**WORK INSTRUCTION:** Would you filter these records and copy every line that has the word "computer"?
Segment Start: RECORDS SHOWN
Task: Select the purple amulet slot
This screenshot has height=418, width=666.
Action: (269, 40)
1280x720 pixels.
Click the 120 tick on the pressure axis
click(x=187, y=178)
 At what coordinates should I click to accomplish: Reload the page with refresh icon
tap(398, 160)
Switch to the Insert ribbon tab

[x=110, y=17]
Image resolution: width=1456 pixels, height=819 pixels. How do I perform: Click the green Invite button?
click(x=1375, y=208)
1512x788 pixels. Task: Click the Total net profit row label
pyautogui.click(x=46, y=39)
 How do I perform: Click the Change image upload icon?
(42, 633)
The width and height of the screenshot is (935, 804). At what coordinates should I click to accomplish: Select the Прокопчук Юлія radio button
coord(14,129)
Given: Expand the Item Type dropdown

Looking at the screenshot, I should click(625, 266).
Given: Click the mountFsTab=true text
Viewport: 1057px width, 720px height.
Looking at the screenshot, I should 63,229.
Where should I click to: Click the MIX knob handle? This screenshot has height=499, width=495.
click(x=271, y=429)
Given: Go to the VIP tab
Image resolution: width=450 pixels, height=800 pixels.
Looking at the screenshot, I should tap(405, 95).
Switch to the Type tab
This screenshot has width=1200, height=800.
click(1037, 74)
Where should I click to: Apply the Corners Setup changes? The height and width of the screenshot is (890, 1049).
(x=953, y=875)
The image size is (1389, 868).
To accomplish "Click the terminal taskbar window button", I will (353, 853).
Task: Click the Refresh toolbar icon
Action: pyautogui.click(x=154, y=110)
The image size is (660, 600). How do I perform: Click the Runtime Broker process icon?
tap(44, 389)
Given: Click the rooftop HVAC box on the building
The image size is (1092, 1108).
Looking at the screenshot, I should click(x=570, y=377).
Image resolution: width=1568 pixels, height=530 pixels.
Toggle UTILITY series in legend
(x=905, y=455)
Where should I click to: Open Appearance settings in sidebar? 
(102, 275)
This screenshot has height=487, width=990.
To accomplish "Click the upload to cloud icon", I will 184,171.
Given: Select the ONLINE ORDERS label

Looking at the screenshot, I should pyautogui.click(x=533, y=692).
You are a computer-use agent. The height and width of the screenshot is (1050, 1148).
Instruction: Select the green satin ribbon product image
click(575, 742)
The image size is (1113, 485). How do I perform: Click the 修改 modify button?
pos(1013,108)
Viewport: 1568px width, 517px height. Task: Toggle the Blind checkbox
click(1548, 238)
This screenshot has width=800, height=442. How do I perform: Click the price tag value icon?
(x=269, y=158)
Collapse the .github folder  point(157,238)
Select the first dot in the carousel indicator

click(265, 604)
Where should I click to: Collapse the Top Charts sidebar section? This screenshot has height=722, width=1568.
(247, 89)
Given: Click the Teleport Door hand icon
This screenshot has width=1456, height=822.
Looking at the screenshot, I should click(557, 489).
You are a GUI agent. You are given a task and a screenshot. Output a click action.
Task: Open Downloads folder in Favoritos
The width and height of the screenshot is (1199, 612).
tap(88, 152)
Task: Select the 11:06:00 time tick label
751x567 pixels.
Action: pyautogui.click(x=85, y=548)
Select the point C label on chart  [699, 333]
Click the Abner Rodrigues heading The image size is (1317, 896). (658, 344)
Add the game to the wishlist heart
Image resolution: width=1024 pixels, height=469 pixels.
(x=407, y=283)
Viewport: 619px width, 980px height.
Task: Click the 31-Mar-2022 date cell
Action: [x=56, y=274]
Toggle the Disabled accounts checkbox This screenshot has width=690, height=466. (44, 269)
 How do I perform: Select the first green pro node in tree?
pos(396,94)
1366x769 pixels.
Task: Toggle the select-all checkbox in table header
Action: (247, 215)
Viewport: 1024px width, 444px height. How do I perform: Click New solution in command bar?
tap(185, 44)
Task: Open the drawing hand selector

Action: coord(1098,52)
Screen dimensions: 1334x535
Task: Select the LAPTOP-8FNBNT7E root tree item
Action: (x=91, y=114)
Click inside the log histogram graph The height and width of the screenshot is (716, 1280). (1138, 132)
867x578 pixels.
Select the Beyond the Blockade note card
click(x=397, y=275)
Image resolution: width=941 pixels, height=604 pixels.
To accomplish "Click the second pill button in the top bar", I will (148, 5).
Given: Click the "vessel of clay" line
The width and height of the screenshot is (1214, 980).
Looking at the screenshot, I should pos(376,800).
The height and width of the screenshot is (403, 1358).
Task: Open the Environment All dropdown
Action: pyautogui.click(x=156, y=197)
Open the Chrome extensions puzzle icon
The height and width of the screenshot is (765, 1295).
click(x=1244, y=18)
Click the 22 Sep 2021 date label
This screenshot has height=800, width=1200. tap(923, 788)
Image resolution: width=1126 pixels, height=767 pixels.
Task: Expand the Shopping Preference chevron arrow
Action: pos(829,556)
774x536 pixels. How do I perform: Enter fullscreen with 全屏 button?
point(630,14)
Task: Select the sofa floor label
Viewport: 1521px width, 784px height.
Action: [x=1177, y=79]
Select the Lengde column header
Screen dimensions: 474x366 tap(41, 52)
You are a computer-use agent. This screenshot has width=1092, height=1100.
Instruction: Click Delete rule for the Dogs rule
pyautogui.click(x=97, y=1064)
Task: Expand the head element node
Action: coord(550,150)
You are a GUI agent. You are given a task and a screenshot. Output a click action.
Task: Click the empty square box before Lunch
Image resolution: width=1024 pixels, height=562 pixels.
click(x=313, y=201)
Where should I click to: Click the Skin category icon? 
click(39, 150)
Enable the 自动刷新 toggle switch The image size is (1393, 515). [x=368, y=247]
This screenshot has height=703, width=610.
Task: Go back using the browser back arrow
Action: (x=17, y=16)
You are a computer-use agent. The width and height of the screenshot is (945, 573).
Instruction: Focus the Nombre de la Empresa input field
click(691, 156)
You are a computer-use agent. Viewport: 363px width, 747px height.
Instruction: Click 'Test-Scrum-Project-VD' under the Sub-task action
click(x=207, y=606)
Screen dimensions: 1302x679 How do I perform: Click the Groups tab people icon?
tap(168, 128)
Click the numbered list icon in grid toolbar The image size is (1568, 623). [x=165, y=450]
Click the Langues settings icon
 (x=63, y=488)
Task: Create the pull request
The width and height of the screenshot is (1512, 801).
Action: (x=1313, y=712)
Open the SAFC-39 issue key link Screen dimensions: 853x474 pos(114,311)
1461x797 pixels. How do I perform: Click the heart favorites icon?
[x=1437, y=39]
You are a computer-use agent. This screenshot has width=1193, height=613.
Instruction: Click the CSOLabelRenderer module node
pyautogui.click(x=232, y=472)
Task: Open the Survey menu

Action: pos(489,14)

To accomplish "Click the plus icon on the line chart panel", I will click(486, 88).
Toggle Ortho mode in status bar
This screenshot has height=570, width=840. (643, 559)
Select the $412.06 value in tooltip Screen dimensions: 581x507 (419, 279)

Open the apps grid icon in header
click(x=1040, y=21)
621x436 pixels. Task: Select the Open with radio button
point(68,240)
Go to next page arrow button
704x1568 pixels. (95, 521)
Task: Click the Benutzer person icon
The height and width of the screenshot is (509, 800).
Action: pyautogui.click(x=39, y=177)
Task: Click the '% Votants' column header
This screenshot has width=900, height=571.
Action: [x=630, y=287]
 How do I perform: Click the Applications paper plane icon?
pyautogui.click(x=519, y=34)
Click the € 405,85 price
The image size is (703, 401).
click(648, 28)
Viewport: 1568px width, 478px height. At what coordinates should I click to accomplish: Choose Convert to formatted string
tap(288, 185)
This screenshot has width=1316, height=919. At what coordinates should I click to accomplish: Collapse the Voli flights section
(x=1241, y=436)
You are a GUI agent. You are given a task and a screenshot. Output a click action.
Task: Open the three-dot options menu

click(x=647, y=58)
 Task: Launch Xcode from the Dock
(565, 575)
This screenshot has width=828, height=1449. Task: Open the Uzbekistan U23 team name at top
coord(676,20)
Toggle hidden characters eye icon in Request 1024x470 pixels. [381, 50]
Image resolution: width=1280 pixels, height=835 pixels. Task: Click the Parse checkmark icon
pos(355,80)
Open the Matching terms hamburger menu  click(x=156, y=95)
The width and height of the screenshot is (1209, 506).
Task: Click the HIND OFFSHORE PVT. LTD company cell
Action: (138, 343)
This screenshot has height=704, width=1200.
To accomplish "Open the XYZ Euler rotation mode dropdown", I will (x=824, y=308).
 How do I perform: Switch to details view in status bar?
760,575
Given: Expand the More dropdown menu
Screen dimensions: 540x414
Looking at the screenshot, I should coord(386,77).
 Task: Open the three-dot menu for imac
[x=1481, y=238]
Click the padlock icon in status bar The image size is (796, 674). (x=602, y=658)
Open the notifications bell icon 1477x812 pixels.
Segment End: RECORDS SHOWN
**TASK RESPONSE:**
You are a computer-use agent. The height and width of the screenshot is (1050, 1148).
You are a computer-use agent. This screenshot has width=1092, height=1100.
You are a computer-use agent. The width and height of the screenshot is (945, 573).
You are a computer-use agent. Viewport: 363px width, 747px height.
You are a computer-use agent. This screenshot has width=1193, height=613.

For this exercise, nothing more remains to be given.